The Pari-Mutuel System

The Stochastic Utility Model

Model Parameters Estimation

Ruth Bolton indicated that the first three finishers typically receive a portion of the purse and it seems reasonable to assume that those horses and their jockeys are trying and that their finishing position reflects well on their relative “worths”.
For exploiting rank ordered choice set, please refer
  1. Exploiting Rank Ordered Choice Set Data Within the Stochastic Utility Model (Chapman, Randall & Staelin, Richard, 1982)
  2. Preference, Utility, and Subjective Probability (Luce, R. D. and Suppes, P., 1965)

Race Data Required

  1. There are in total 200 races observed from the Daily Racing Form.
  2. Each race satisfied the following restrictions:
    (i) the race was run over good or fast tracks
    (ii) the race distance was in the 1–1.25 mile range
    (iii) each horse in the race was a separate betting entry
    (iv) the horses were at least three years of age

Features Selection

Features Interpretation

  1. AVESPRAT accounts for the most variation in the model.
  2. W/RACE appears to be more important than LIFE%WIN.
  3. WEIGHT does not seem to be an important determinant of finishing position given the presence of the other variables in the model.
  4. POSTPOS and NEWDIST appear to exhibit nontrivial effects on winning probabilities.
  5. The jockey variables appear to have less overall importance than the horse’s attributes in determining winning probabilities although this finding may be due to collinearity among the horse and jockey variables.

Model Validity

According to Ruth Bolton, this model has substantial face validity on several dimensions.
  1. The multinomial logit model considers the competitive nature of the horse racing process.
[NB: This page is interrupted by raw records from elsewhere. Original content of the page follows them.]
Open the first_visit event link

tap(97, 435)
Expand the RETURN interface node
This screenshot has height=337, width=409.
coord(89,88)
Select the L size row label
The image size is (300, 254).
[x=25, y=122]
The choice probability expression explicitly includes the characteristics of each horse in comparison with all other horses in a specific race and not relative to all horses in the universe.
  2. An intuitively appealing theoretical utility maximizing framework was utilized in developing the model.
  3. The empirical results indicate that the model operationalization passes the usual tests of statistical significance. The empirical findings are consistent with a priori theoretical beliefs. However, it remains to be determined whether this model is sufficiently accurate to allow for the development of a superior wagering system which will earn positive returns.

Wagering Strategy

Ruth Bolton introduced two classes of wagering strategies: algorithms involving multiple bets per race and algorithms involving a single bet per race.
An optimal set of wagers can be derived from a variety of wagering strategies based on different objective functions. For example, a wagering algorithm based on expected value maximization might be appropriate for a risk neutral bettor. Alternatively, an algorithm that maximizes expected log returns would be consistent with risk averse behavior.

Isaacs’ Wagering Strategy

Ruth Bolton mentioned Isaacs’ Wagering Strategy which used to determine the optimal amounts to wager for a risk neutral bettor with infinite wealth. She indicated that it is necessary to assume that the expected value maximizing bettor is the last bettor.
Four Factors for Issacs’ Wagering Algorithm:
  1. The true winning probabilities
  2. The public’s consensus probabilities
  3. The size of the track take
  4. The size of the betting pool
However, the average return per race was -39.5%. It is because the modest errors in the estimates of the true winning probabilities could cause substantial deviations from the optimal return of Issacs’ strategy.
Therefore, Issac’s strategy is unlikely to be profitable unless the estimates of the true winning probabilities are sufficiently accurate.

Rosner’ Wagering Strategy

Another strategy Ruth Bolton mentioned was Rosner’ Wagering Strategy which used to determine the optimal amounts to wager for a risk averse bettor. The assumption was that the wagers have no effect on the odds.
However, the average return per race was -14.1%. It is because of two problems. First, the bettor’s wagers in a given race can be large enough to significantly affect the track odds. Second, large fluctuations in wealth from race to race lead to considerable variability in the size of the bettor’s wagers per race.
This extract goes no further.